I’m still not feeling great physically, which is having a big impact on me mentally. Healing has been so slow and all progress is fragile. This week I will keep putting my needs first, defending my boundaries, and giving myself permission to rest without guilt. I can’t help others without helping myself. I can’t do my best work if I don’t make time for myself first. I can’t get well if I’m pushing myself for the sake of others.
This week I will:
Delete time sucking apps from home screen. I’ve already gotten rid of Instagram, next up is Facebook, and then Twitter. I’ve been feeling down lately, I think we all have, and it’s easy to escape by scrolling through endless and pointless feeds, but what feels good right now doesn’t always feel good in the long run. There is more I want to do with my waking hours. Bonus: Before I pick up my phone, pick up a book instead.
One “No TV Night” this week. Just like social media, TV shows offer an easy escape and mindless ways to pass the time, but I don’t want to be mindless for so many hours on end. There are art and writing projects I want to complete. There are books I want to read. There are things I want to learn and courses I am determined to complete. I can’t, I won’t, do any of these things if I am not more mindful of how I spend my time.
Read 20 pages a day. I’m really far behind in my reading goals for the year, so I’ve decided to let them go to focus on day to day reading goals instead. My current selection, The Madwoman in the Attic: The Woman Writer and the Nineteenth-Century Literary Imagination, is a little intimidating and overwhelming which causes an avoidant reaction in me. Normally I ask 40 pages from myself, but it’s easier to start again if you start small.
Meditate at least once a day. I wrote yesterday about how chaotic mornings and evening exhaustion have made it difficult for me to continue my meditation practice. The problem isn’t the mornings or the exhaustion though; the problem is me. I felt like I was failing, so I began to avoid doing it. I didn’t realize at the time that I actually hadn’t failed until I quit.
Take life one day at a time. There has been a lot of bad news coming my way lately and very little I can do but wait, and watch, and worry. In the absence of control my mind plays out all the possibilities, but instead of clarity all I gain is more stress and suffering. I’m living too far in the future where nothing I imagine may even come to pass. It’s all just more lost time and lost opportunity to live my best life today.
This week I will not make anyone else’s problems my own. Lately I’ve been feeling like little more than an emotional support human for everyone I encounter. While I’m honored to be so trusted, respected, and needed it’s all getting to be too much in a time when managing my stress levels is so critical.

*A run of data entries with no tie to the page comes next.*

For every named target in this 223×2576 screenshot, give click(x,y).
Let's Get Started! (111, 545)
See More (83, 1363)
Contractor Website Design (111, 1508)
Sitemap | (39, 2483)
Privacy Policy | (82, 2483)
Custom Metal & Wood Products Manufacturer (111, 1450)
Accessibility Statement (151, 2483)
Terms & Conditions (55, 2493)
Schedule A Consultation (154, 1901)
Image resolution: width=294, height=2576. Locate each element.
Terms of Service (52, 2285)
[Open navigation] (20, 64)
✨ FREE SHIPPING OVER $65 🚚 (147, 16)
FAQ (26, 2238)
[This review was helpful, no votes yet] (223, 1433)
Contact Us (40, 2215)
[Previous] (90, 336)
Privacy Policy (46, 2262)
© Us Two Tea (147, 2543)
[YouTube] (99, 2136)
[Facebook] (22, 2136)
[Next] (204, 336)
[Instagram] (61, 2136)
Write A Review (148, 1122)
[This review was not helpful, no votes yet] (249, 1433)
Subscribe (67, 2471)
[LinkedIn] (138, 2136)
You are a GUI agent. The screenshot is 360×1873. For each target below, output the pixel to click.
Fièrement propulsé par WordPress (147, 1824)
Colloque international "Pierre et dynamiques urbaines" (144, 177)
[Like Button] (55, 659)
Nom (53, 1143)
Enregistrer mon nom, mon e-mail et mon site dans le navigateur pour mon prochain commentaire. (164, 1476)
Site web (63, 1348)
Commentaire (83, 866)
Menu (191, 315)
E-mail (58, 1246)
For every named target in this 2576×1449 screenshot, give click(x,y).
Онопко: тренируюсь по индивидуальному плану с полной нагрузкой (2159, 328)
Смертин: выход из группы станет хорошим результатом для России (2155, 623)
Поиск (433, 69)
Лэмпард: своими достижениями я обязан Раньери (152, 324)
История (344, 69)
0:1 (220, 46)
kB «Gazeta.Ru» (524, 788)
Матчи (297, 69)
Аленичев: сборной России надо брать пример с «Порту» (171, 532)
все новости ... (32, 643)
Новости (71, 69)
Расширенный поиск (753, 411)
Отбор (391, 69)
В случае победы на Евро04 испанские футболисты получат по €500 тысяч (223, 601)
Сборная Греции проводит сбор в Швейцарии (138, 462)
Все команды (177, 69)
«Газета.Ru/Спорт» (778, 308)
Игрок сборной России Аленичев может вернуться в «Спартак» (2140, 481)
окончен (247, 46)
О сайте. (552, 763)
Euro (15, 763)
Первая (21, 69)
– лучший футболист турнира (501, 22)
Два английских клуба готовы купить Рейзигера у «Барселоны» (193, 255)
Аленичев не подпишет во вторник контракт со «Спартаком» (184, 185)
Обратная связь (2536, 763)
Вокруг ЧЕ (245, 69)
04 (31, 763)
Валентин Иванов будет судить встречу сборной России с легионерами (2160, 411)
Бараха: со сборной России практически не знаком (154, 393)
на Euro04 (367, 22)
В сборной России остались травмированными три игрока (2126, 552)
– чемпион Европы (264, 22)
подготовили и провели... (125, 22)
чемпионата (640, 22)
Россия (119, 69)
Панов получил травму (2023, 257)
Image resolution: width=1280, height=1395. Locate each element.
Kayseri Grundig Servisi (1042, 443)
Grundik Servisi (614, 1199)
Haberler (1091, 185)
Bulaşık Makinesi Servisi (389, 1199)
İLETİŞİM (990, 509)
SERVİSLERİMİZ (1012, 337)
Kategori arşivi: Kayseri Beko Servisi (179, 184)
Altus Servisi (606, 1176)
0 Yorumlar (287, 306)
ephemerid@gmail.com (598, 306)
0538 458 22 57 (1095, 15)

I recognize that I have a tendency to feel too deeply the emotions of others and to make fixing everyone’s troubles my personal responsibility but the reality is as much as I want to make to, there is only so much I can control, fix, or face. The truth is, I cannot risk neglecting my own needs, responsibilities, and relationships to focus on lives I’m not living. The truth is, while I’m helping everyone through their challenges, no one but me will help me through mine.